>>>>

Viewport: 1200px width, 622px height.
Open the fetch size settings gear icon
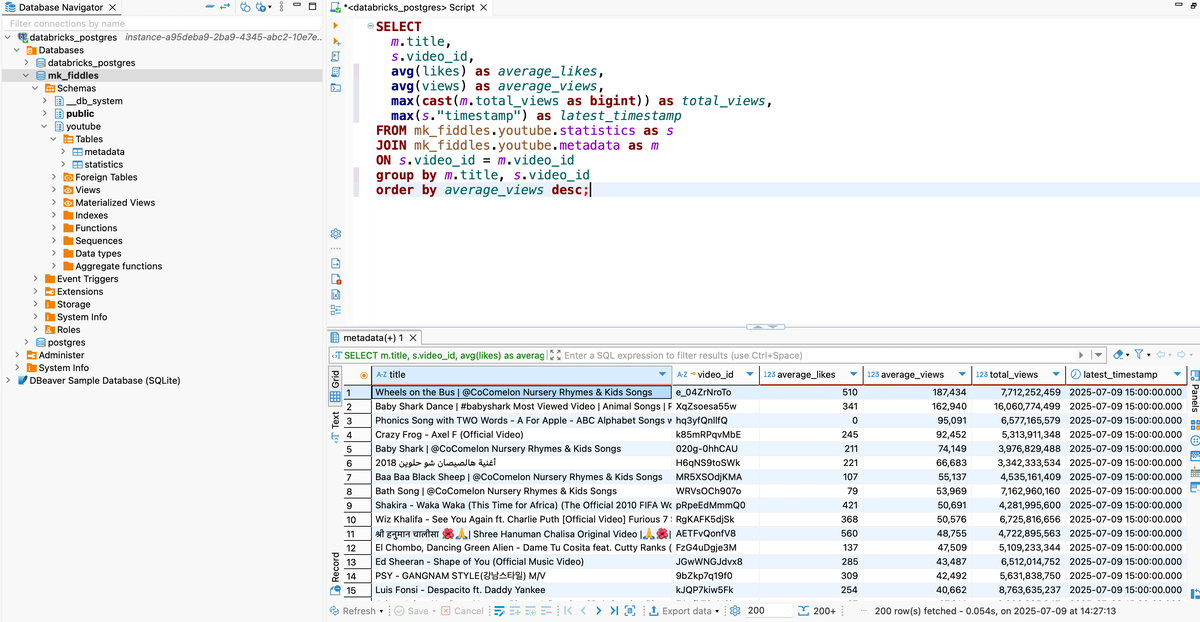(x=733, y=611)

<<<<
>>>>

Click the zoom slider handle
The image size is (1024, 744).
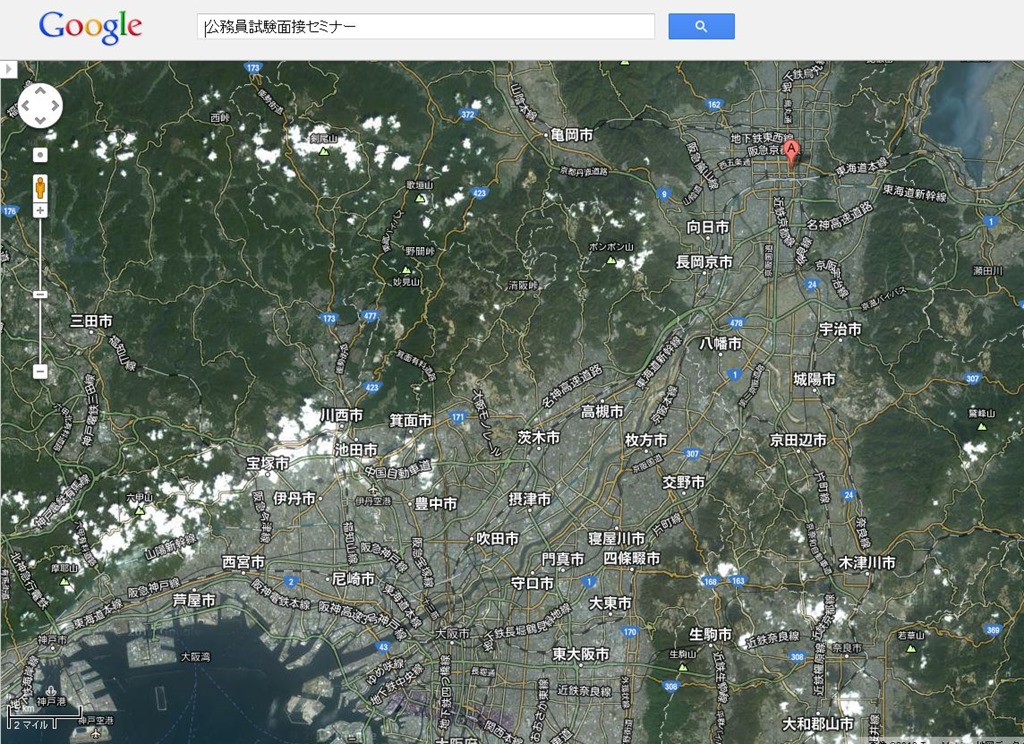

<<<<
>>>>

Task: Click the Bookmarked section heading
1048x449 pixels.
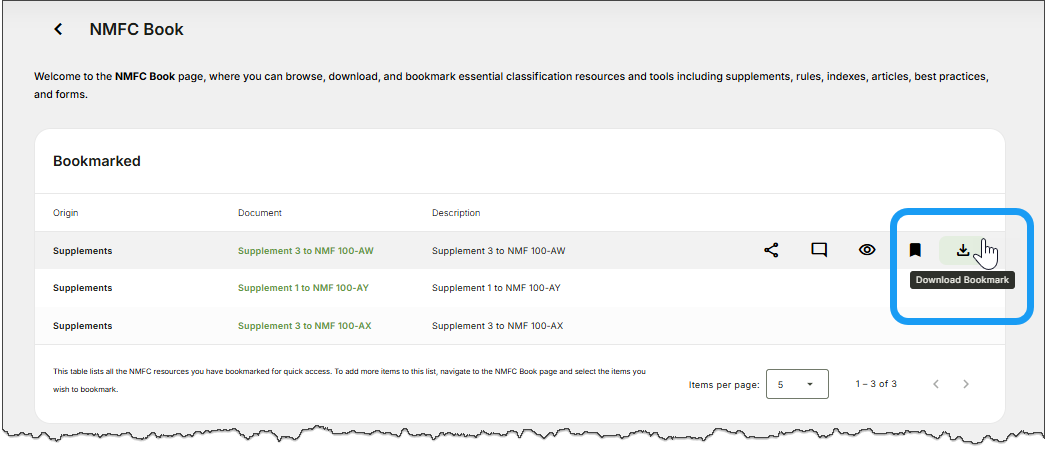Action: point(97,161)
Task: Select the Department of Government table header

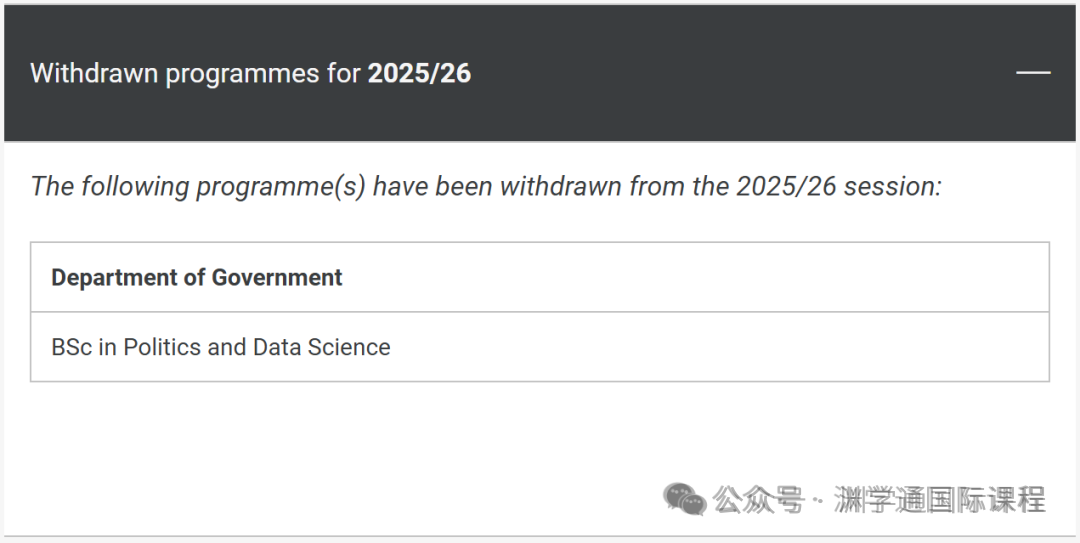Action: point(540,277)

<<<<

Problem requirements ▸ Return each line above where the word "Click" shows up.

Written response ▸
Click the zoom slider handle
Task: Click the Bookmarked section heading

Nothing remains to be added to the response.